TRAS EL INTENTO DE ASESINATO

El relato de un periodista que, tras la marcha multitudinaria, termina frente a la casa de la Cristina, entre una treintena de militantes tomando cerveza y las guardias de los canales.

El peronismo se moviliza en repudio por el intento de magnicidio contra la vicepresidenta. Foto: LA NACIÓN / GDA

Tiene un límite, también, abrirse camino entre la multitud y acá, en la Plaza de Mayo, ahora, a las cinco de la tarde de este viernes 3 de septiembre, hay medio millón de personas, según el conteo oficial; o cientos de miles, según lo que cualquiera que haya venido puede ver. Avancé lo que pude buscando la hendija por donde pasar primero el brazo, después el hombro, después la cadera, después las piernas. Pero bueno, estoy a unos treinta metros del escenario y ya no es posible acercarse un paso más.

En menor escala, viví esta misma congestión de los cuerpos el sábado 27 de agosto en el barrio de Recoleta, cuando la militancia peronista derribó las vallas de la policía porteña y llegó hasta la puerta de Juncal 1411, donde vive Cristina Fernández de Kirchner. Antes de que ella saliera a bajar la fiebre de la manifestación, a decirle a su gente que ya podía ir a descansar, quise mirarme los pies y no pude. Comprendí entonces la densidad de la masa que me envolvía. Anoche, frente a esa puerta, un hombre gatilló una pistola en la misma cara de la vicepresidenta. La pistola estaba cargada. La bala no salió. Ahora, una marea de personas colma la plaza y canta sus rimas. Yo quiero mirarme los pies, no puedo.

Llamamos excepcional a lo que carece de permanencia. La naturaleza misma de la excepción está hecha de una condición episódica. La Argentina, sin embargo, vive momentos excepcionales todo el tiempo: en la Argentina, la excepción es una constante. De ese oxímoron sufrido está hecho el presente demencial de este país. Suena rock argentino mientras esperamos que el escenario se pueble y un verso de La Renga se recorta del resto en el aire compartido, como atrapando el momento político mejor que ningún otro: en qué lugar habrá consuelo para mi locura.

Cuando venía, unas cuadras antes de llegar a la plaza, vi un mantero que vendía banderas argentinas: a 1.500 pesos la grande, a 800 la mediana, a 400 las banderitas. Y un peso argentino son 15 centésimos uruguayos.
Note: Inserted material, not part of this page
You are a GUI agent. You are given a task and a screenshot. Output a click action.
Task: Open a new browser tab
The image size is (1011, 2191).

También tenía, echado sobre su paño en el pavimento, barbijos con el sol en el centro, gorros tejidos en lana celeste y lana blanca, pañuelos a los que podríamos llamar patrios. Una infrecuencia, una novedad, el mantero este en un movilización del peronismo kirchnerista, donde lo que suele ofertarse son remeras con la cara de Cristina, de Néstor, de Eva, de Perón, de Lula, de Evo, de la Patria Grande. Algo de la exhalación neutral de ese mantero se verifica entre el gentío: hay cantidad pero sin desafuero; hay profusión pero sin el sobregiro de la euforia. El peronismo y la Argentina se parecen porque comparten una misma hoguera de las pasiones. Acá son muchos, muchísimos. Y sin embargo están tranquilos, tranquilísimos. No es día de hogueras.
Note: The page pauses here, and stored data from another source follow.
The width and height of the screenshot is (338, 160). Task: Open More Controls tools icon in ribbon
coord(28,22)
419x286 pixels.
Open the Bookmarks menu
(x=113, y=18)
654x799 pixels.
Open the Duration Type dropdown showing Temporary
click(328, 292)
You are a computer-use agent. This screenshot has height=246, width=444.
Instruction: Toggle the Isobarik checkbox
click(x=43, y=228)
Por supuesto que la militancia canta sus cosas: la rima es el verdadero percutor porque la versificación de la tribuna es lo que tramita el mensaje. Ocurre en cualquier agrupación política, pero ocurre especialmente en el peronismo. El último clásico ingresado al cancionero permanente dice:

Ya de bebé / En mi casa había una foto de Perón en la cocina / Y ahora de grande / Unidos y organizados junto a Néstor y Cristina

El cupo de género está representado en: 

Cuánto les falta para entender / Que no fue magia, nos conduce una mujer

Y la canción del momento, la que expresa el nervio de la coyuntura, nacida al calor de la causa judicial Vialidad después de que la fiscalía pidiera 12 años de prisión para la vicepresidenta, es:

Che gorila, che gorila / No te lo decimos más / Si la tocan a Cristina / Qué quilombo se va armar

Bueno, podría interpretarse que gatillarle una Bersa calibre 32 con cinco balas en el cargador es haberla tocado. De hecho, circula por ahí un cartel que dice: ya la tocaron. Pero no había balas en la recámara del arma, el disparo no salió, Cristina sigue viva y entonces el cantito también.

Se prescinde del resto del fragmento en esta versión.